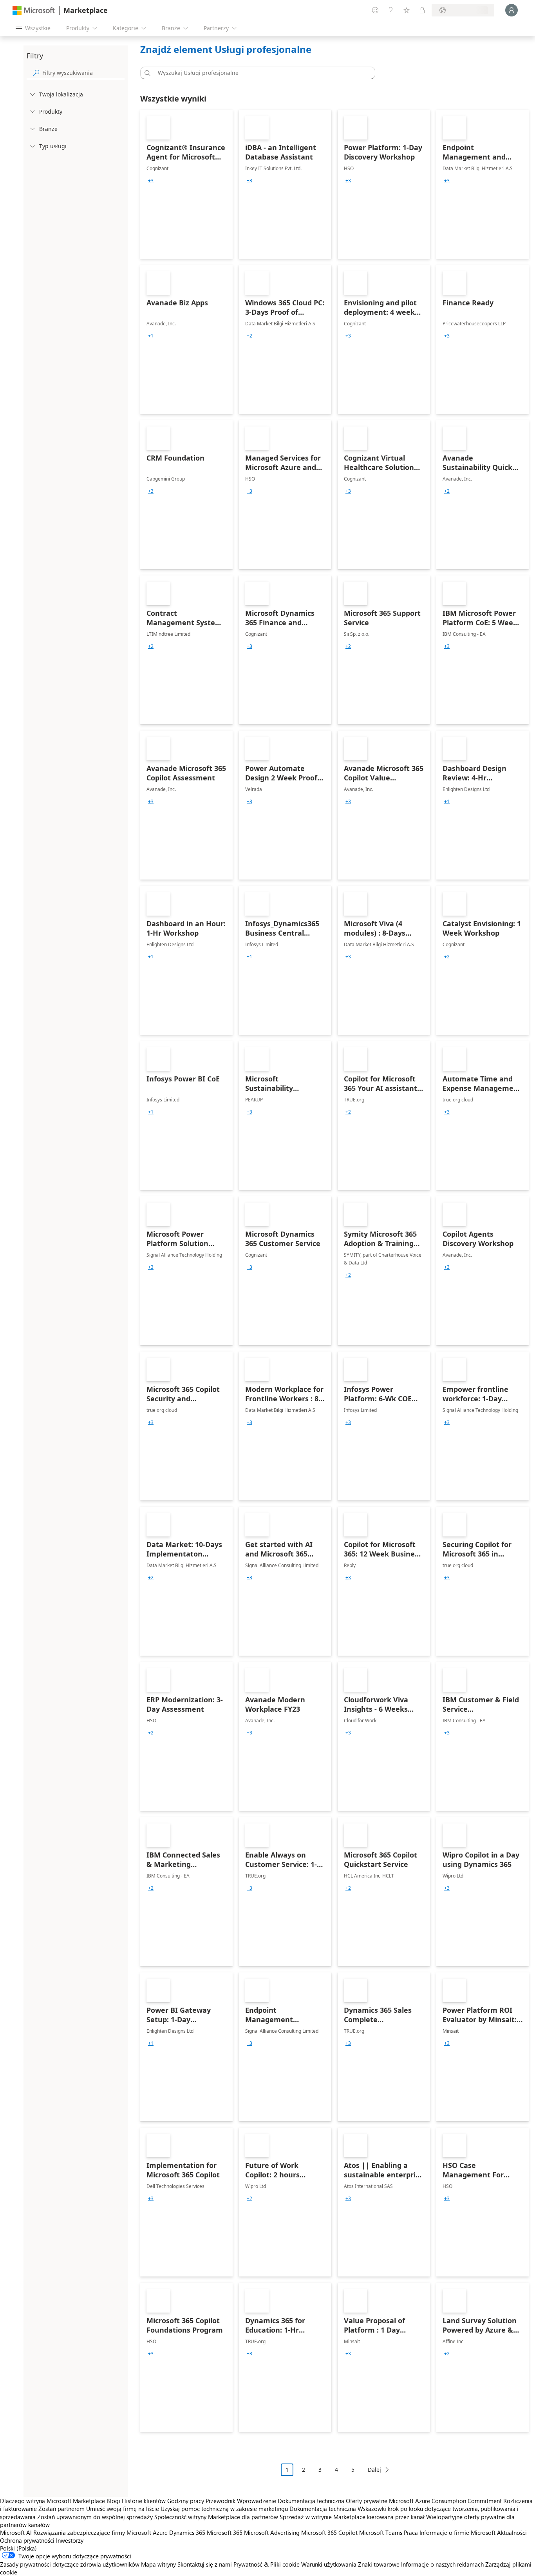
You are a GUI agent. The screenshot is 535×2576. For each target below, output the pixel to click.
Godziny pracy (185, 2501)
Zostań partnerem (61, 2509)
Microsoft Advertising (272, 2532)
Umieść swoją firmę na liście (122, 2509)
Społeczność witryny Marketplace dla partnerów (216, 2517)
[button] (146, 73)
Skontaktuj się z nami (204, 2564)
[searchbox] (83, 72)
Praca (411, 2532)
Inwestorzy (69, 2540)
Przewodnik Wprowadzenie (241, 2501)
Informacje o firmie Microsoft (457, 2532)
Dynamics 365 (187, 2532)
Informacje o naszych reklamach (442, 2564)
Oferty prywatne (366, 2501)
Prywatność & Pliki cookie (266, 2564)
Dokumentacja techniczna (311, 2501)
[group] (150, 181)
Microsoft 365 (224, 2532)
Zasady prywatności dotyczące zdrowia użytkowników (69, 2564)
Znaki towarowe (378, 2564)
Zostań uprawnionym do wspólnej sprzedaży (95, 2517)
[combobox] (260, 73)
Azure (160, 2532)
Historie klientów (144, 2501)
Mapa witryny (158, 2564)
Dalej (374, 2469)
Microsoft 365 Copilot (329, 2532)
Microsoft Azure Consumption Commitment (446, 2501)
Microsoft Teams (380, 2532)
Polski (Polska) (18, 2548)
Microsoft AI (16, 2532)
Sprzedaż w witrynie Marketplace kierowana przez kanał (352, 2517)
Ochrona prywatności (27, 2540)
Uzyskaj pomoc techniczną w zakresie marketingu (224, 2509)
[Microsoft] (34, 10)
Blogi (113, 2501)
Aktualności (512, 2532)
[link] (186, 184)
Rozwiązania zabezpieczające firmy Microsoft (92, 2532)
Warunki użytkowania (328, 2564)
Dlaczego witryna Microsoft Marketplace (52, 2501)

◇ ◇ ◇ ◇

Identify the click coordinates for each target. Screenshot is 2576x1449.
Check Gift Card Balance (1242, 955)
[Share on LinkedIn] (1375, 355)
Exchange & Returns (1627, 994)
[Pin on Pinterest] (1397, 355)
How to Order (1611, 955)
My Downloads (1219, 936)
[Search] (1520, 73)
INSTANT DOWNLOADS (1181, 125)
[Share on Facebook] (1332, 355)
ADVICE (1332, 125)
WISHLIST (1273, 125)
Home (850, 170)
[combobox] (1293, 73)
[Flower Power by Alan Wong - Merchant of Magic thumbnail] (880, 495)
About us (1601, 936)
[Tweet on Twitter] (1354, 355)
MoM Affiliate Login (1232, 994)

◇ ◇ ◇ ◇

Give the total number of lines in the entries that contain the word "Zostań", with no other words.

2